:: RECORDS ::

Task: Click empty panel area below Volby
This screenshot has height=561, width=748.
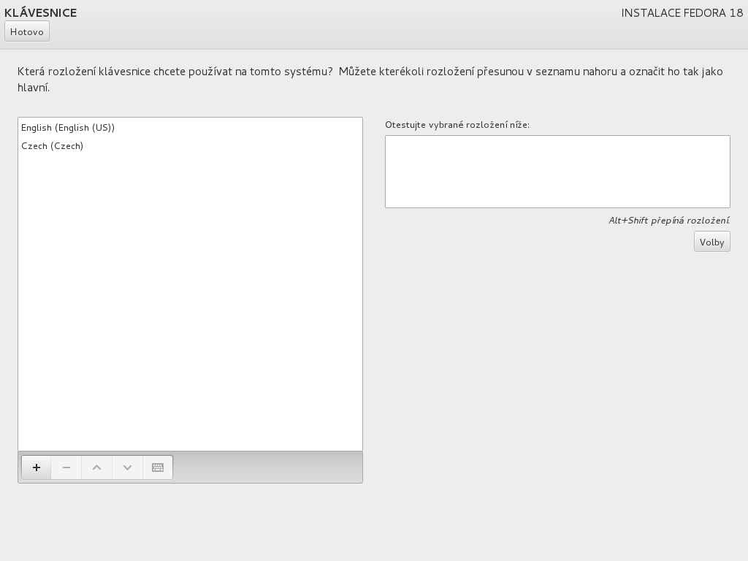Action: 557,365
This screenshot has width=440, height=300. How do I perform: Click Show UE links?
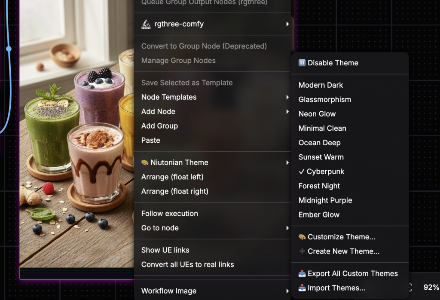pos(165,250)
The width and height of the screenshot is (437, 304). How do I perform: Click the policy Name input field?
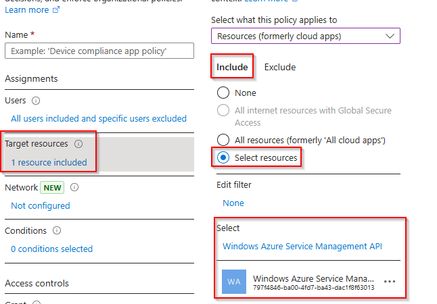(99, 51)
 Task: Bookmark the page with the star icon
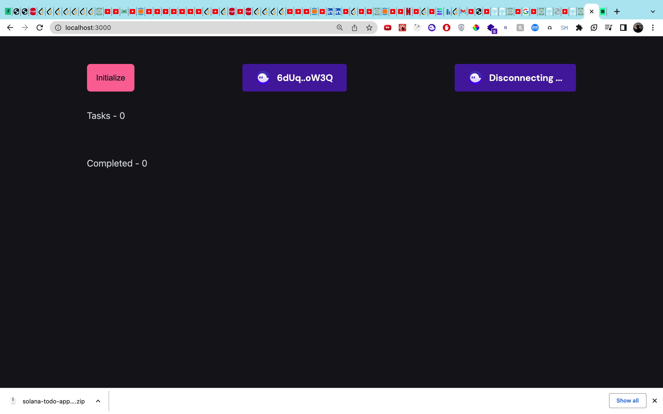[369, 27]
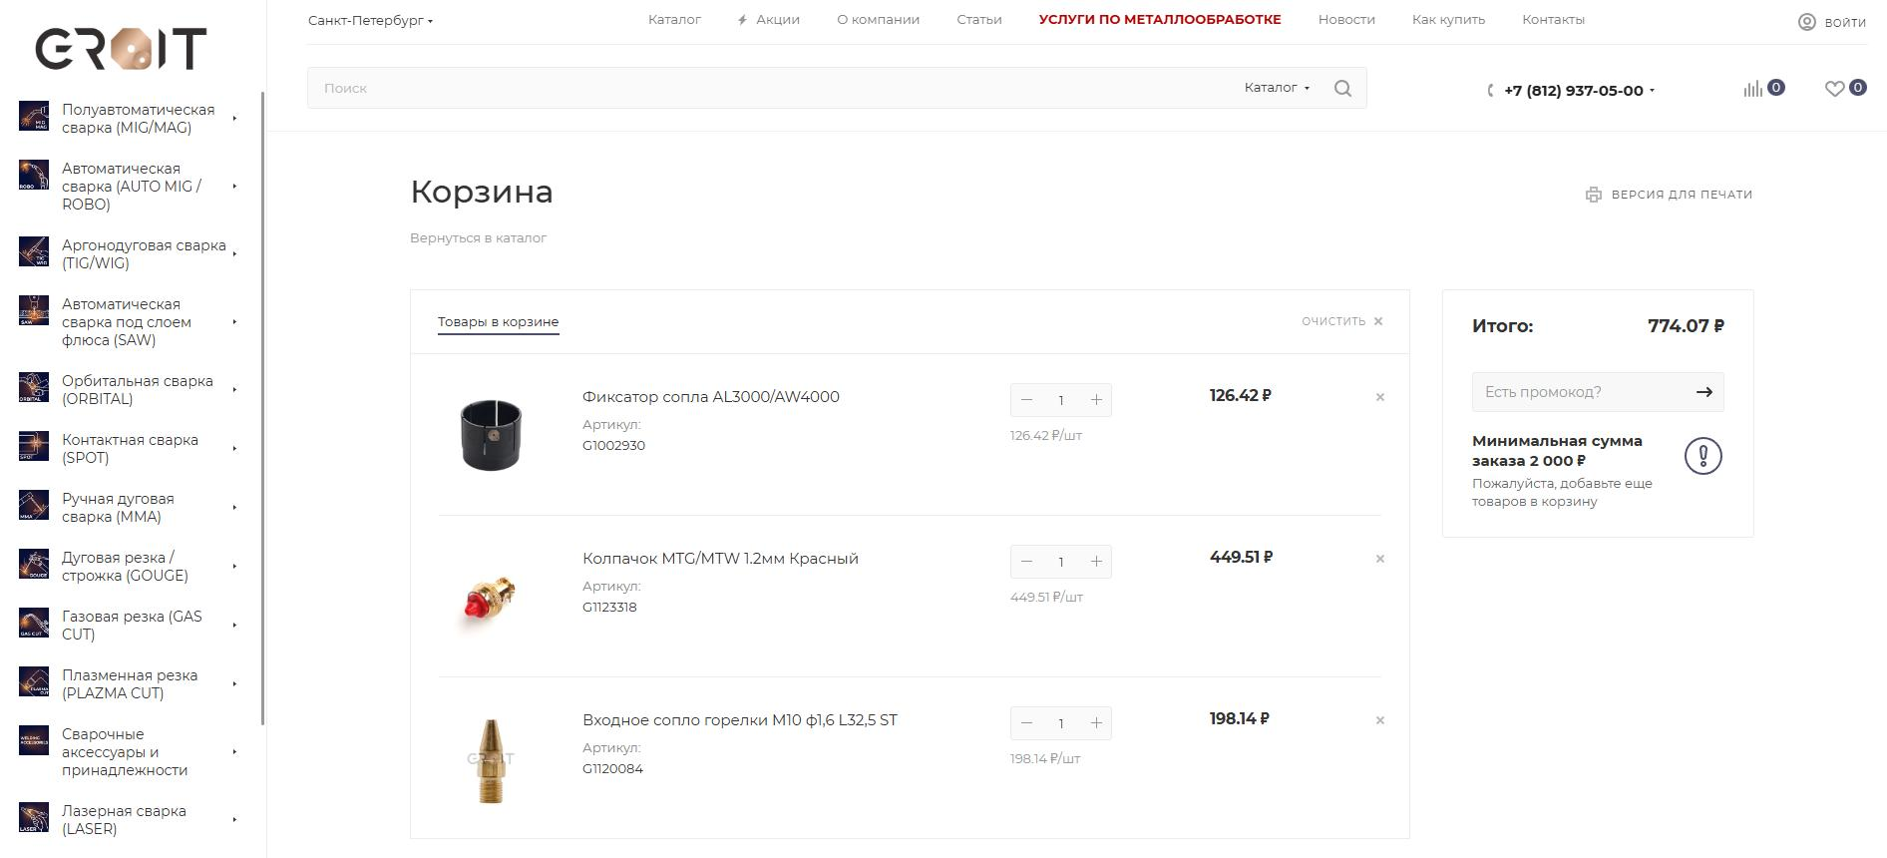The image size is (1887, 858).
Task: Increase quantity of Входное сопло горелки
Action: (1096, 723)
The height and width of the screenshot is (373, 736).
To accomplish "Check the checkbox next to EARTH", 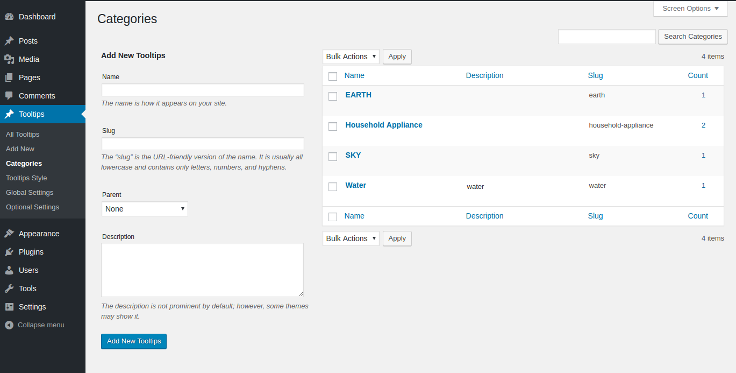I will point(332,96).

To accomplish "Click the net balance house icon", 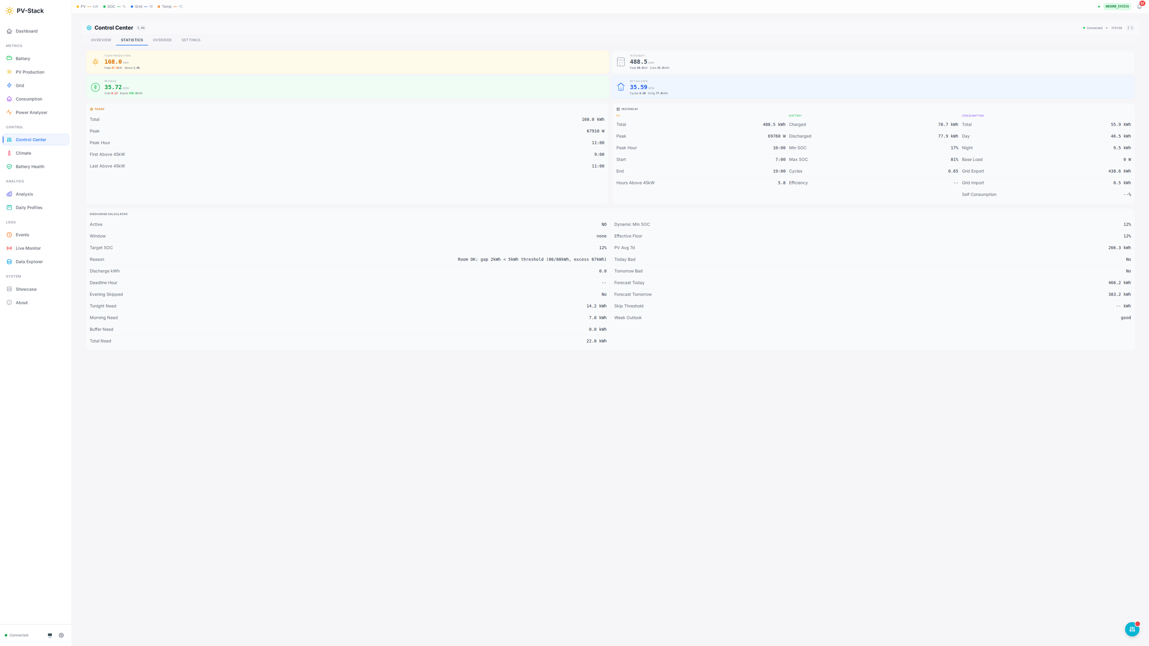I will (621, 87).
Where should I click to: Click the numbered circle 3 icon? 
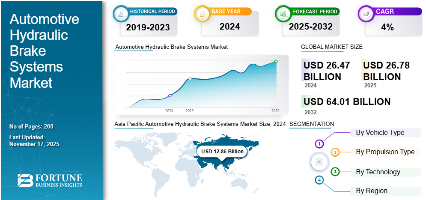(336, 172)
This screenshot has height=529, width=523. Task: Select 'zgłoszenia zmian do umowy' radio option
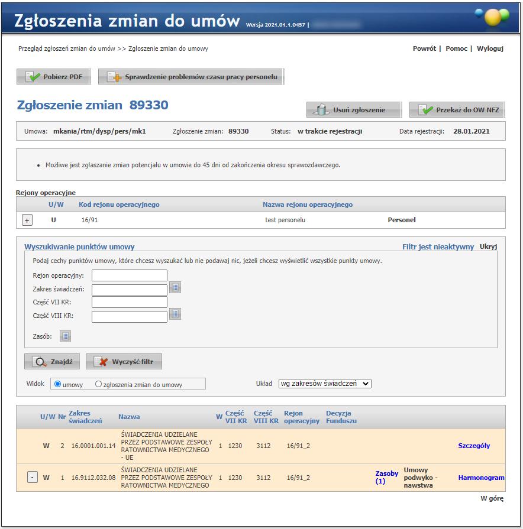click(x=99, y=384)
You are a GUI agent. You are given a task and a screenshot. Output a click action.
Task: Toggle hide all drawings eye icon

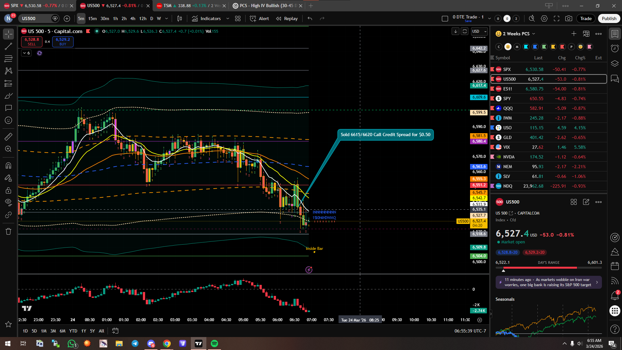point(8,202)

:::

TASK GOAL — Render the items from the line containing "You are a GUI" through the end of the items as a two-column CSV with columns "prompt" and "answer," one row per item, each value in a single quoted field with line breaks replaced by spaces and pictures omitted.

RESULT FOR THIS EXERCISE —
prompt,answer
"You are a GUI agent. You are given a task and a screenshot. Output a click action. Task: Toggle hide all drawings eye icon","point(8,202)"